Это была только шутка.

— Но я слишком стар для тебя… и не играю в теннис.

— Грубиян, ты знаешь мои секреты!

Кстати, Питер затронул хорошую тему. Где этот чудак из Христова воинства? Он показывал этой девке Родригес дом. И лучше бы им не оказаться где-нибудь в кустиках. Мэри Уитни вытянула свою аристократическую шею. Нет, парня нигде не видно. Дрожь раздражения коснулась ледяной поверхности сердца Мэри Уитни. Дьявол его побери! Может, ей следует сделать перед ужином быстренький обход территории и пресечь в корне всякое безобразие?

Она обернулась к Питеру.

— Как продвигается «Мечта»?

Это была компенсация за выпад по поводу тенниса.

Питер поморщился.

— Бывали книги, которые писались быстрее.

— Послушай, дорогой, искусство похоже на секс. Чем дольше, тем лучше. Кстати, о сексе, я приготовила тебе на ужин совершенную красавицу. Кристу Кенвуд. Как тебе это понравится? Если это не благотворительность, то уж и не знаю что.
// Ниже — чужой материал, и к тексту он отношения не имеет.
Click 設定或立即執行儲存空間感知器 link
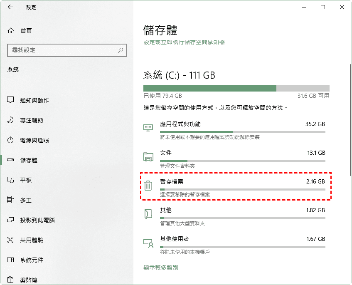352x285 pixels. (184, 42)
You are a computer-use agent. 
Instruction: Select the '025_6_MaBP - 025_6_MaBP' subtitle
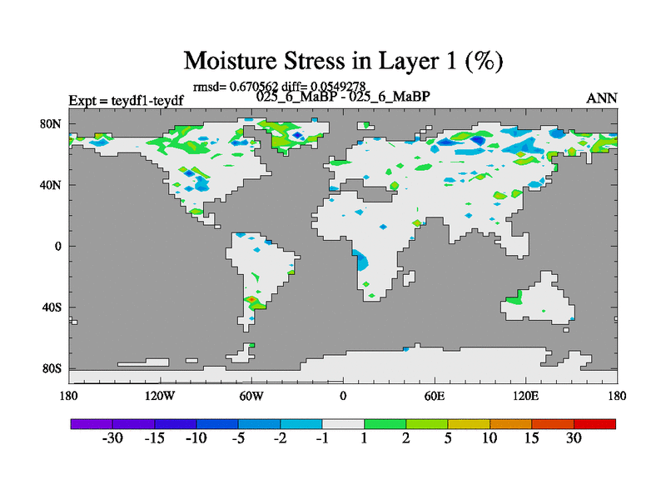click(343, 97)
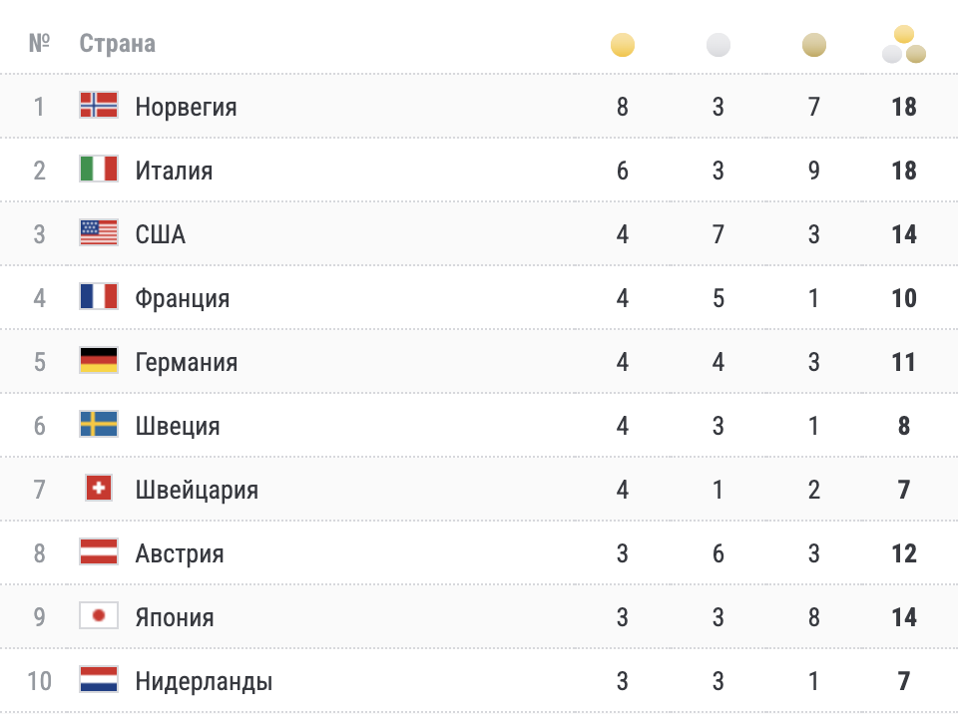Click the Netherlands flag icon
Screen dimensions: 958x714
[99, 680]
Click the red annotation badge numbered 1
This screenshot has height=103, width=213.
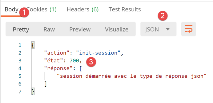(24, 12)
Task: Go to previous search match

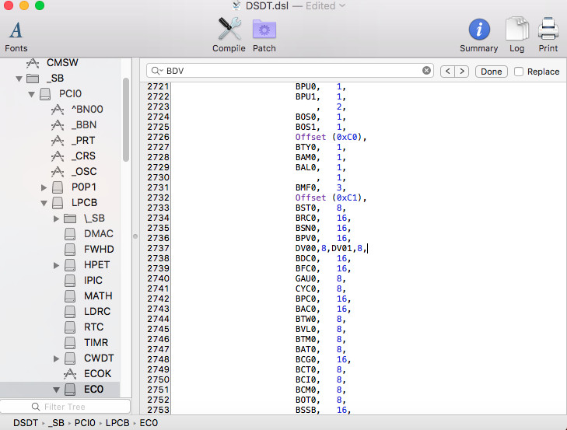Action: click(447, 72)
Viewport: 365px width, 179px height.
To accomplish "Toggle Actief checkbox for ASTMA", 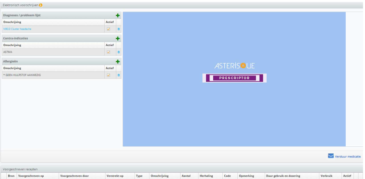I will click(x=108, y=52).
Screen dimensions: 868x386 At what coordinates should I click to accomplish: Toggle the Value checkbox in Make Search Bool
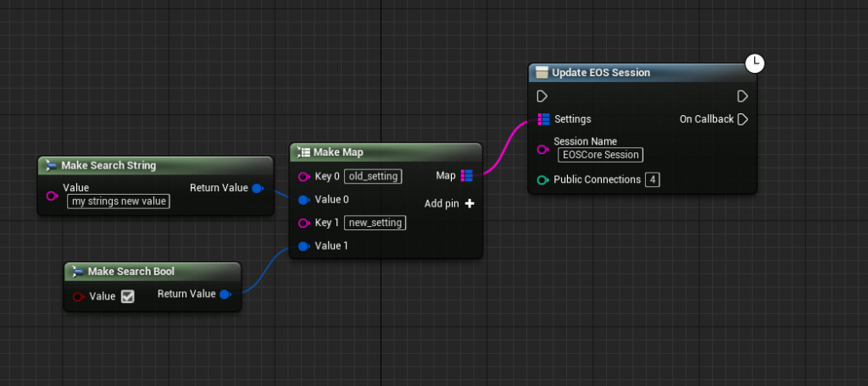pos(127,296)
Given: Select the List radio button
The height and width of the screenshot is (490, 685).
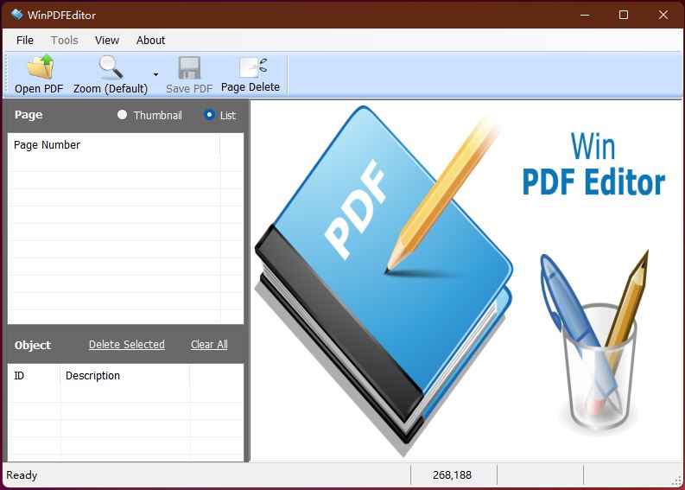Looking at the screenshot, I should (209, 115).
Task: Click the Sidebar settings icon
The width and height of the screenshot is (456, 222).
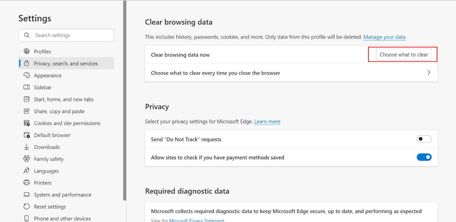Action: coord(26,87)
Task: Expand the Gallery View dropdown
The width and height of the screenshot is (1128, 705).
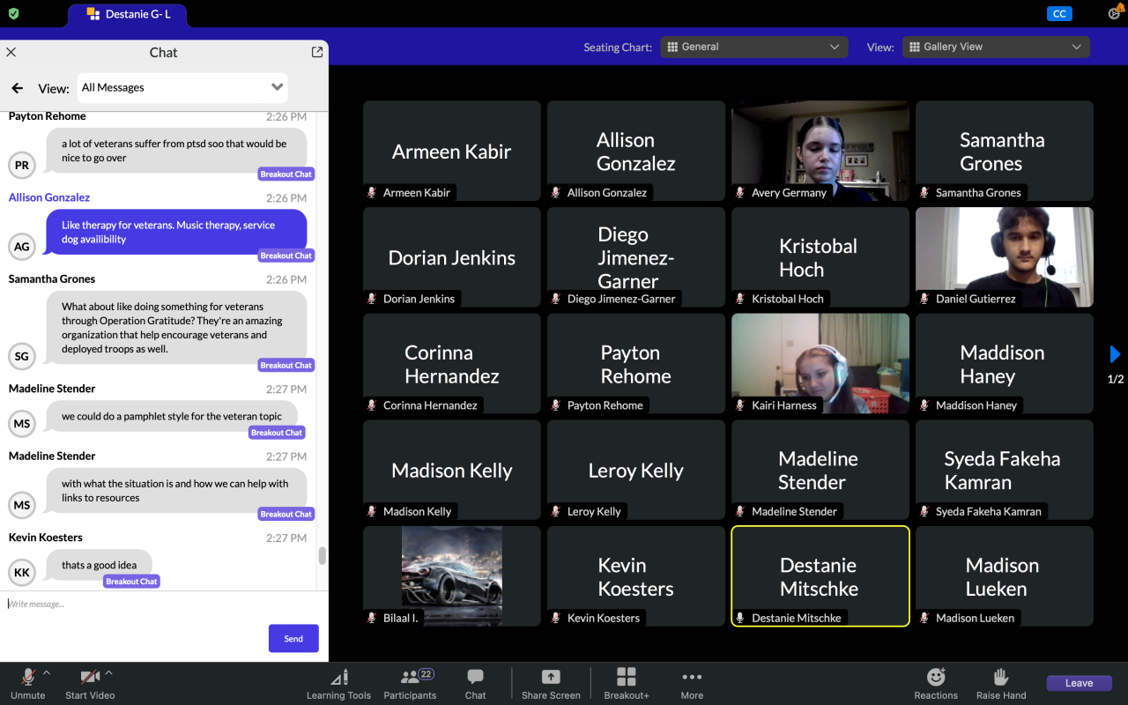Action: pyautogui.click(x=996, y=47)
Питер Стайн не умел владеть собой настолько, чтобы на щеках у него не вспыхнул румянец. Он поспешно заговорил, желая скрыть смущение:

— Криста Кенвуд… да-да, я встречал ее однажды. Фотомодель. Актриса.

— Она все бросила ради агентства фотомоделей. Начинает довольно успешно. Пока что, — сказала Мэри.